2003年11月28日、岩手県盛岡市にて、450名を越す参加者の下、「遺伝子組み換え作物いらない全国集会in岩手」が開催された。この日までに全国から集まった407,212筆の署名が、集会会場の壇上に積み上げられた。集会参加者は冬の盛岡市内をデモした後、岩手県庁へと向かい、署名は岩手県農林水産部に運び込まれた。

署名提出の際に、佐々木正勝・県農林水産部長は、今年野外実験を行った遺伝子組み換えイネの実験を、当初の2年計画の予定を短縮して、今年1年で中止することを明言した。

さらに、今後一切遺伝子組み換え稲等の野外実験を行わないことも明言した。愛知県でモンサント社の稲を止めたのにつづく、日本の市民の勝利である。
私たちが、愛知県とモンサント社が共同開発した遺伝子組み換イネの開発を中止に追い込んだ結果、日本の民間企業はことごとく遺伝子組み換え稲開発から撤退した。

にもかかわらず、旧農水省(現在は独立行政法人になった)の研究所と(財)岩手県生物工学研究センターは、遺伝子組み換えイネの積極開発の姿勢を崩してこなかった。その岩手県での開発に歯止めをかけるのに成功した。

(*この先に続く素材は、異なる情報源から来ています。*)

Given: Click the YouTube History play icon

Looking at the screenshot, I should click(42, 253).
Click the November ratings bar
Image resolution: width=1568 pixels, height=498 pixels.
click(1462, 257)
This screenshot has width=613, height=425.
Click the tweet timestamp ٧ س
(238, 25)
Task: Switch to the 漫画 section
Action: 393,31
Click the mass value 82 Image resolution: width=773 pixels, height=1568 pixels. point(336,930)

 現在農林水産省は、生物多様性条約カルタヘナ議定書の国内法が、来年2月に施行されるのに合わせて、旧農林水産省の研究所で行われる野外実験に関して、規制を強化する方向で検討中である。これに対しても強く影響することになった。

 もはや、日本での遺伝子組み換えイネの開発は困難になった。遺伝子組み換え食品の開発も同様である。日本の市民が、「遺伝子組み換え食品はいらない、食べない、つくらせない」といって、取り組んできた成果が大きく実を結びつつあるといえる。

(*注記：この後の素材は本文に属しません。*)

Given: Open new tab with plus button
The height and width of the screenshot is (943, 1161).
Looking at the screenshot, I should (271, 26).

 世界的に見ると米国モンサント社による食糧戦略は衰えず、むしろ栽培面積は拡大の方向にある。遺伝子組み換え小麦が米国とカナダで申請されている。
 遺伝子組み換え食品いらない!キャンペーンでは、次のステップとして、世界の市民と共に、この流れを止める運動をより一層進めていく所存である。

 

遺伝子組み換え食品いらない!キャンペーン 代表 天笠 啓祐

(連絡先)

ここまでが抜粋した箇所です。